Cancer-associated fibroblasts (CAFs) are myofibroblasts that associate with tumors and play a role in remodeling the tumor stroma. CAFs appear to have a distinct phenotype from resting and normal activated fibroblasts involved in wound healing [127] (Fig. 15.5). CAFs may enhance tumorigenesis by inducing cancer cell invasion and angiogenesis. YAP, part of the Hippo pathway and a mechano-signal responsive transcriptional coactivator, is activated in CAFs and promotes cancer cell invasion, extracellular matrix stiffening, and angiogenesis [157]. These findings give functional significance to the desmoplastic reaction surrounding many tumor types and suggest that the stroma may be a key regulator of tumor progression. In addition, the desmoplastic tumor stroma may act as a physical barrier to the efficient delivery of cytotoxic chemotherapeutic agents in the treatment of cancers [158]. While there is evidence that the stiffened tumor microenvironment may be pro-tumorigenic, there is also evidence that the role of the stiffened tumor stroma may be more complex. Ablating the peri-tumoral stroma by targeting Hedgehog signaling enhanced cancer cell killing by chemotherapy in preclinical studies [159]. However, targeting CAFs in human pancreatic cancer led to accelerated disease progression and halted clinical trials [160]. Additional studies showed that depletion of CAFs and inhibition of Sonic Hedgehog led to accelerated pancreatic cancer progression and more aggressive disease [161, 162]. These studies suggest that the tumor stroma may have both pro- and antitumor properties that are context dependent. Therefore, rather than ablating the tumor stroma in devising novel treatments for cancer, perhaps it is more important to “reeducate” the stroma to be more anti-tumorigenic [163]. The role of CAFs in the regulation of cancer progression remains an important ongoing area of laboratory investigation.

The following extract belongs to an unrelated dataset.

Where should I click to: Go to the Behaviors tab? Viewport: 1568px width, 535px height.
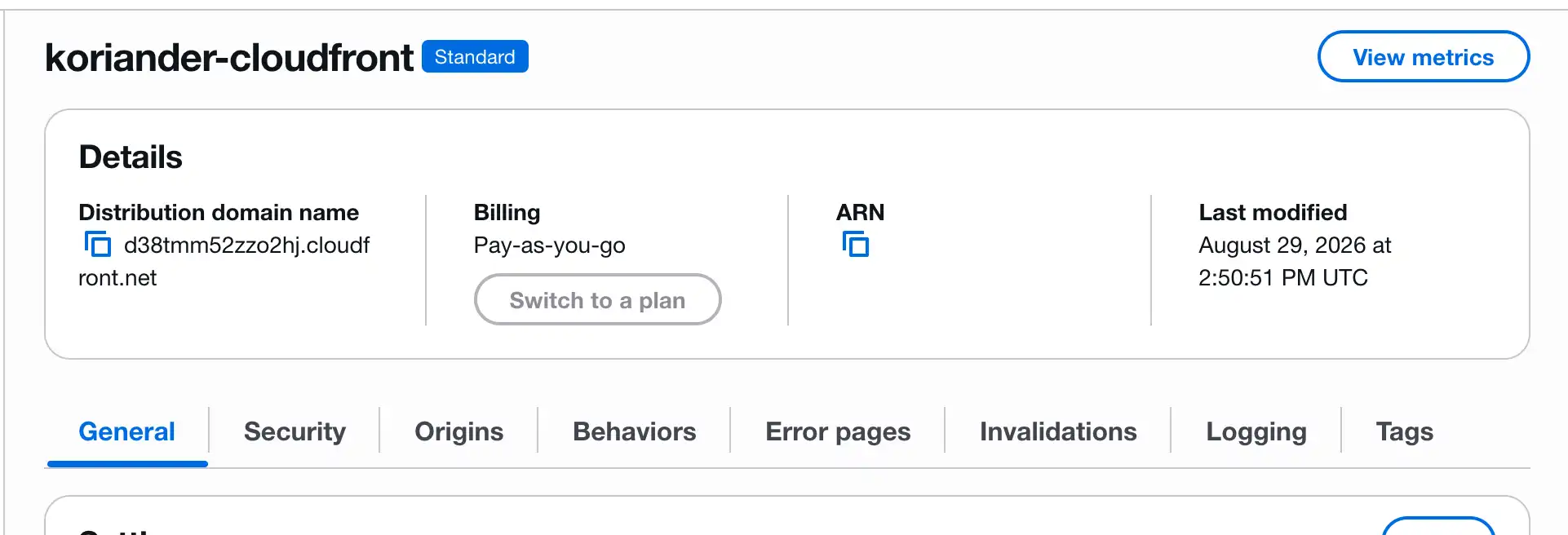(634, 431)
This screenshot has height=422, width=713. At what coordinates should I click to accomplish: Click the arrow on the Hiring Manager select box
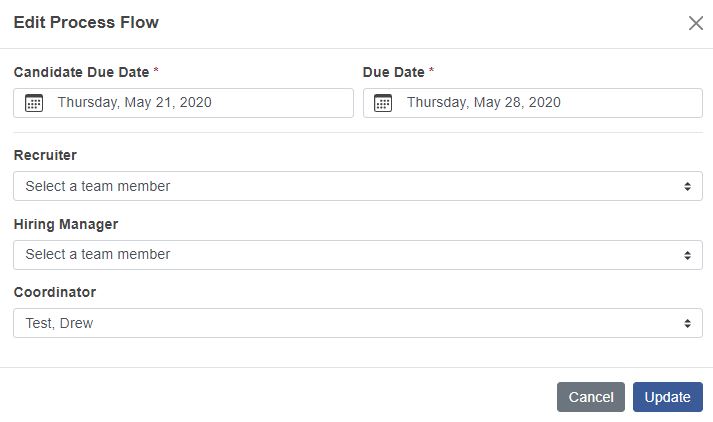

It is not yet established whether pre-existing liver fibrosis promotes or inhibits the development of liver metastases from other primary sites. There is evidence that activated HSCs become CAFs and promote tumorigenesis by secreting growth factors, remodeling the stroma, promoting angiogenesis, and suppressing the antitumor response [129]. It is possible that activated HSC and cancer cell cross talk results in a feed-forward loop that enhances metastatic tumor growth. On the other hand, there are decades of clinical observational studies suggesting that fibrotic livers are less prone to developing metastases and that the fibrotic liver microenvironment may be poor “soil” for the metastatic implants [164]. An alternative explanation as to why metastases in fibrotic livers are less observed may be that cancer patients with liver fibrosis have shorter life-spans and die before the development of clinical metastases [165]. In addition, it is also possible that because the fibrotic liver is such good “soil” for primary liver cancer development, the chances of finding primary liver tumors in a fibrotic liver are much greater than finding metastatic cancer, thereby giving the impression that fibrotic liver is less prone to metastases. Because the liver is such an important organ for the development of primary cancers as well as secondary spread of metastases, improved understanding of the role of the liver microenvironment in modulating tumor progression is critical for advancing cancer treatment research.

Conclusion

Liver fibrosis is a significant source of human disease, morbidity, and mortality. Shifting patterns in etiological factors indicate that NAFLD/NASH will become a dominant cause of liver fibrosis and cirrhosis worldwide. Advances in understanding the role of extracellular matrix stiffening and the molecular basis of HSC activation in liver fibrosis have led to novel diagnostic modalities and development of targeted anti-fibrotic therapies. Diagnostic tools and treatment options for liver fibrosis are continuing to evolve and are being informed by basic discoveries from the laboratory and outcomes of clinical trials. Determining how the fibrotic liver microenvironment may regulate hepatocyte function and tumorigenesis remains important areas of investigation.